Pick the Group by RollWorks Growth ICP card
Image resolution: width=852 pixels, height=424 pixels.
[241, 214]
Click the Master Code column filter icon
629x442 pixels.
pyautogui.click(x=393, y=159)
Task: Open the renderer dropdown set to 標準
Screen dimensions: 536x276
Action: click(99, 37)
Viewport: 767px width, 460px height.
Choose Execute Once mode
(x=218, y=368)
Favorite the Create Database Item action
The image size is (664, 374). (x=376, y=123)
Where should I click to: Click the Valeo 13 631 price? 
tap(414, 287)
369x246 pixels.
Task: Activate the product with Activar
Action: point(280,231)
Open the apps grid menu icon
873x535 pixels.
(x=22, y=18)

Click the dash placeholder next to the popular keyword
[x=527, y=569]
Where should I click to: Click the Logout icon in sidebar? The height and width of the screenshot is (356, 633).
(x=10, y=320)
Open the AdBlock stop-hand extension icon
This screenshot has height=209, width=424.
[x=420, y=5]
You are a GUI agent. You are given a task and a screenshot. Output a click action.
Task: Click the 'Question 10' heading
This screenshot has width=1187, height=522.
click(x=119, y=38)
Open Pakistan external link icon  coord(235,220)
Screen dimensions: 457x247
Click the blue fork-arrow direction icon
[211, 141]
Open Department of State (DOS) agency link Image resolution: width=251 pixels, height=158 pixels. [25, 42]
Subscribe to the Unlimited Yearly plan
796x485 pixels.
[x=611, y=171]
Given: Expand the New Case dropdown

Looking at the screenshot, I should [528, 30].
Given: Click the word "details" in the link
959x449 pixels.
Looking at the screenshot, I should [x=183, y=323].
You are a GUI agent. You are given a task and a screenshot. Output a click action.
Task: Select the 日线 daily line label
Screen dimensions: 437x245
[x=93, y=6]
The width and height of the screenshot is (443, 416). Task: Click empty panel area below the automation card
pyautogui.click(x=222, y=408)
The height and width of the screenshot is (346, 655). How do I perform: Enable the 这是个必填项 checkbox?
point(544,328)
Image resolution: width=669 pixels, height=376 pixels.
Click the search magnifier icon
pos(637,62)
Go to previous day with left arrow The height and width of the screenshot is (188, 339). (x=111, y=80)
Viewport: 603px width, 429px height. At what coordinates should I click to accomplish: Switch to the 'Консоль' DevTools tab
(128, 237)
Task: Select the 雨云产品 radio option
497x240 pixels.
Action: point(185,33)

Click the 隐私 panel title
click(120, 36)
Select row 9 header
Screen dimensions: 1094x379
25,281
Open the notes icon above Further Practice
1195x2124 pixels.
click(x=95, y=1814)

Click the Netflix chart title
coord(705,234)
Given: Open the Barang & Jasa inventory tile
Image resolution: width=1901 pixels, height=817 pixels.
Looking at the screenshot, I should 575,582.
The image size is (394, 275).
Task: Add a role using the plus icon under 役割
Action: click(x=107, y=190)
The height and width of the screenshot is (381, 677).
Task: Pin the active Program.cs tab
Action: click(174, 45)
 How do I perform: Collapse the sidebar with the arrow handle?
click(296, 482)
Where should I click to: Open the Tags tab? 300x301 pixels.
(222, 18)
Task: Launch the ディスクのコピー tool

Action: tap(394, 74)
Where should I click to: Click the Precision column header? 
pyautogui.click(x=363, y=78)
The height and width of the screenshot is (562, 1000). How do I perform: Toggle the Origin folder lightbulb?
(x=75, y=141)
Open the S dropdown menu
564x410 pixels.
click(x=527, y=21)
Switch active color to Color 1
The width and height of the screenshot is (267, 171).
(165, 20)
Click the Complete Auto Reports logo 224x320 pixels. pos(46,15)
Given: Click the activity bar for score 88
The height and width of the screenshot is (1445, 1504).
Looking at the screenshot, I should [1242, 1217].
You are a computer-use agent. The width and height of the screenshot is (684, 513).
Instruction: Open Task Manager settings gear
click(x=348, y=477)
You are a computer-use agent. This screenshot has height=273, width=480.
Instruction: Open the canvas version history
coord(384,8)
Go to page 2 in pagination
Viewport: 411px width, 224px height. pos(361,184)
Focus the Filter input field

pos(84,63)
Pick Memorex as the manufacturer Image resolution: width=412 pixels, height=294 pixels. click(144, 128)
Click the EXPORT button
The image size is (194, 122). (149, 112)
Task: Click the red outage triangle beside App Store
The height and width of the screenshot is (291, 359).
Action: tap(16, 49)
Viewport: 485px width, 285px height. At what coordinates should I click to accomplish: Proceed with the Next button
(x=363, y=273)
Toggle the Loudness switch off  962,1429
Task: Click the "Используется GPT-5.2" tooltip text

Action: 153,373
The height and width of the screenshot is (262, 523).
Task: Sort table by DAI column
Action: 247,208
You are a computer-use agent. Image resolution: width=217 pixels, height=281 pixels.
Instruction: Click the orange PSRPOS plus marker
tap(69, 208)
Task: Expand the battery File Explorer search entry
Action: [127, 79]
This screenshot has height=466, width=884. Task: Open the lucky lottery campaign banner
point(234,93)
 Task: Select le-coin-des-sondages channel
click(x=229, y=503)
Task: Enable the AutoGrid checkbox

-=-=-

WHAT YOU HAVE TO DO>
All lines from the records above should be copied exactly.

ANSWER TO THE PROBLEM>
Pick the Group by RollWorks Growth ICP card
Image resolution: width=852 pixels, height=424 pixels.
[241, 214]
Click the Master Code column filter icon
629x442 pixels.
pyautogui.click(x=393, y=159)
Task: Open the renderer dropdown set to 標準
Screen dimensions: 536x276
Action: click(99, 37)
Viewport: 767px width, 460px height.
Choose Execute Once mode
(x=218, y=368)
Favorite the Create Database Item action
The image size is (664, 374). (x=376, y=123)
Where should I click to: Click the Valeo 13 631 price? 
tap(414, 287)
369x246 pixels.
Task: Activate the product with Activar
Action: point(280,231)
Open the apps grid menu icon
873x535 pixels.
(x=22, y=18)

Click the dash placeholder next to the popular keyword
[x=527, y=569]
Where should I click to: Click the Logout icon in sidebar? The height and width of the screenshot is (356, 633).
(x=10, y=320)
Open the AdBlock stop-hand extension icon
This screenshot has height=209, width=424.
[x=420, y=5]
You are a GUI agent. You are given a task and a screenshot. Output a click action.
Task: Click the 'Question 10' heading
This screenshot has width=1187, height=522.
click(x=119, y=38)
Open Pakistan external link icon  coord(235,220)
Screen dimensions: 457x247
Click the blue fork-arrow direction icon
[211, 141]
Open Department of State (DOS) agency link Image resolution: width=251 pixels, height=158 pixels. [25, 42]
Subscribe to the Unlimited Yearly plan
796x485 pixels.
[x=611, y=171]
Given: Expand the New Case dropdown

Looking at the screenshot, I should [528, 30].
Given: Click the word "details" in the link
959x449 pixels.
Looking at the screenshot, I should [x=183, y=323].
You are a GUI agent. You are given a task and a screenshot. Output a click action.
Task: Select the 日线 daily line label
Screen dimensions: 437x245
[x=93, y=6]
The width and height of the screenshot is (443, 416). Task: Click empty panel area below the automation card
pyautogui.click(x=222, y=408)
The height and width of the screenshot is (346, 655). How do I perform: Enable the 这是个必填项 checkbox?
point(544,328)
Image resolution: width=669 pixels, height=376 pixels.
Click the search magnifier icon
pos(637,62)
Go to previous day with left arrow The height and width of the screenshot is (188, 339). (x=111, y=80)
Viewport: 603px width, 429px height. At what coordinates should I click to accomplish: Switch to the 'Консоль' DevTools tab
(128, 237)
Task: Select the 雨云产品 radio option
497x240 pixels.
Action: point(185,33)

Click the 隐私 panel title
click(120, 36)
Select row 9 header
Screen dimensions: 1094x379
25,281
Open the notes icon above Further Practice
1195x2124 pixels.
click(x=95, y=1814)

Click the Netflix chart title
coord(705,234)
Given: Open the Barang & Jasa inventory tile
Image resolution: width=1901 pixels, height=817 pixels.
Looking at the screenshot, I should 575,582.
The image size is (394, 275).
Task: Add a role using the plus icon under 役割
Action: click(x=107, y=190)
The height and width of the screenshot is (381, 677).
Task: Pin the active Program.cs tab
Action: click(174, 45)
 How do I perform: Collapse the sidebar with the arrow handle?
click(296, 482)
Where should I click to: Open the Tags tab? 300x301 pixels.
(222, 18)
Task: Launch the ディスクのコピー tool

Action: tap(394, 74)
Where should I click to: Click the Precision column header? 
pyautogui.click(x=363, y=78)
The height and width of the screenshot is (562, 1000). How do I perform: Toggle the Origin folder lightbulb?
(x=75, y=141)
Open the S dropdown menu
564x410 pixels.
click(x=527, y=21)
Switch active color to Color 1
The width and height of the screenshot is (267, 171).
(165, 20)
Click the Complete Auto Reports logo 224x320 pixels. pos(46,15)
Given: Click the activity bar for score 88
The height and width of the screenshot is (1445, 1504).
Looking at the screenshot, I should [1242, 1217].
You are a computer-use agent. The width and height of the screenshot is (684, 513).
Instruction: Open Task Manager settings gear
click(x=348, y=477)
You are a computer-use agent. This screenshot has height=273, width=480.
Instruction: Open the canvas version history
coord(384,8)
Go to page 2 in pagination
Viewport: 411px width, 224px height. pos(361,184)
Focus the Filter input field

pos(84,63)
Pick Memorex as the manufacturer Image resolution: width=412 pixels, height=294 pixels. click(144, 128)
Click the EXPORT button
The image size is (194, 122). (149, 112)
Task: Click the red outage triangle beside App Store
The height and width of the screenshot is (291, 359).
Action: tap(16, 49)
Viewport: 485px width, 285px height. At what coordinates should I click to accomplish: Proceed with the Next button
(x=363, y=273)
Toggle the Loudness switch off  962,1429
Task: Click the "Используется GPT-5.2" tooltip text

Action: 153,373
The height and width of the screenshot is (262, 523).
Task: Sort table by DAI column
Action: 247,208
You are a computer-use agent. Image resolution: width=217 pixels, height=281 pixels.
Instruction: Click the orange PSRPOS plus marker
tap(69, 208)
Task: Expand the battery File Explorer search entry
Action: [127, 79]
This screenshot has height=466, width=884. Task: Open the lucky lottery campaign banner
point(234,93)
 Task: Select le-coin-des-sondages channel
click(x=229, y=503)
Task: Enable the AutoGrid checkbox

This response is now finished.